** START OF DATA ROWS **

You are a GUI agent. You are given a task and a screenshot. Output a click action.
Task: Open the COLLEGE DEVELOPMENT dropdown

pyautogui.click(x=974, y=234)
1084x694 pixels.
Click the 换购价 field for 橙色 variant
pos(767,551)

** END OF DATA ROWS **
** START OF DATA ROWS **

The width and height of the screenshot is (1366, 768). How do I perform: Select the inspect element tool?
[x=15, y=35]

** END OF DATA ROWS **
** START OF DATA ROWS **

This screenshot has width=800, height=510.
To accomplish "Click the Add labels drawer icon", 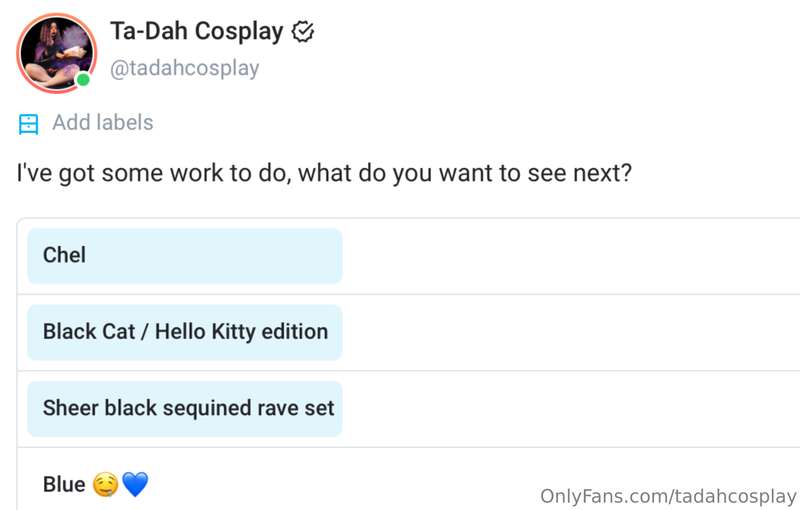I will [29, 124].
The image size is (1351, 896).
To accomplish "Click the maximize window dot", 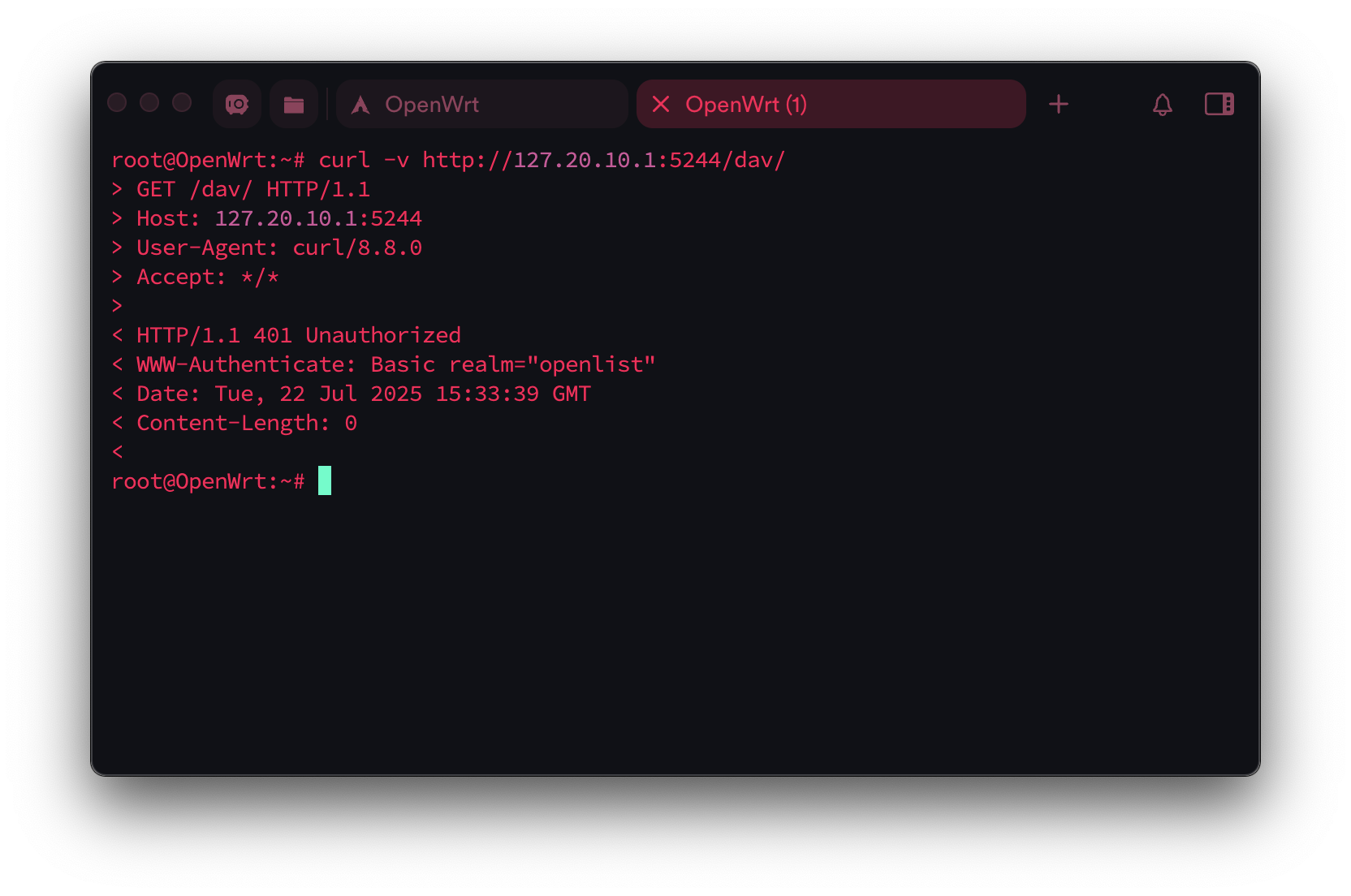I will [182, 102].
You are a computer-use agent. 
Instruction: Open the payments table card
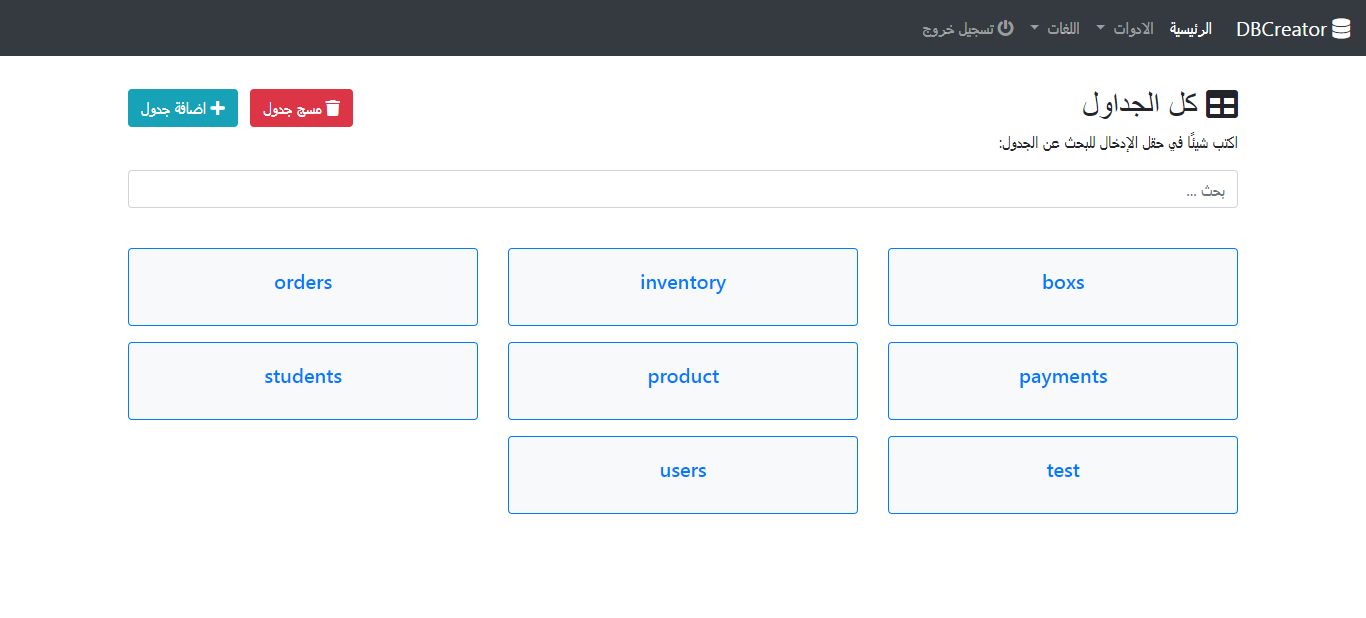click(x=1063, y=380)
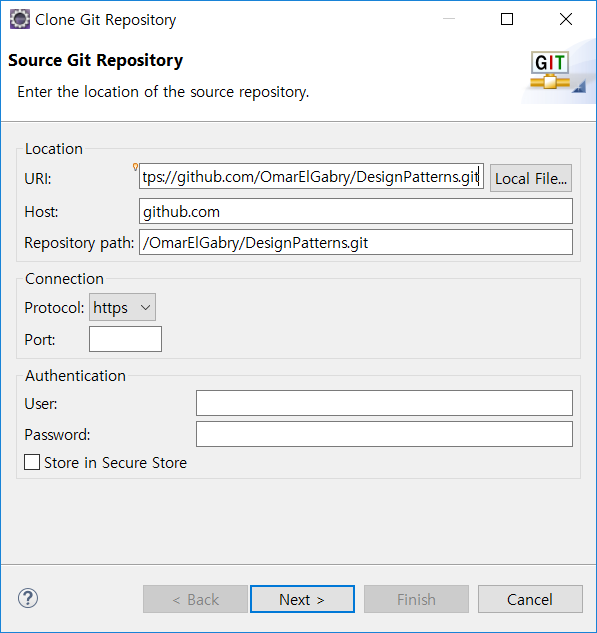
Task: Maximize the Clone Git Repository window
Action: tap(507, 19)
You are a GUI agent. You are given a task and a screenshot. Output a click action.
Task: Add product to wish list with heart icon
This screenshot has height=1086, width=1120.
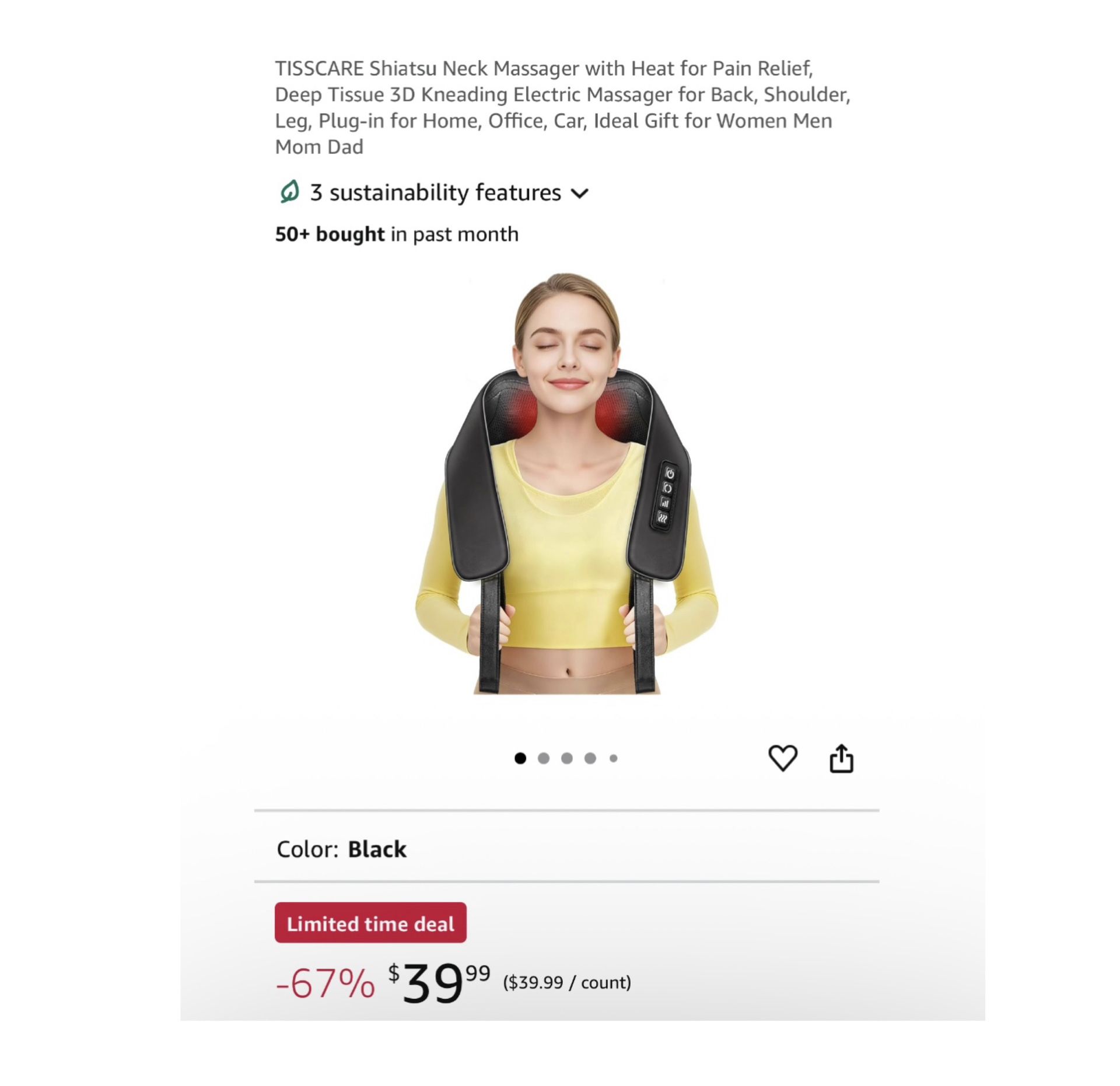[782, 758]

** END OF DATA ROWS **

*DIRECTION*. List every line of the records above that contains the word "This", copying each such line in full.

*RESPONSE BELOW*.
This screenshot has width=800, height=510.
This screenshot has height=1086, width=1120.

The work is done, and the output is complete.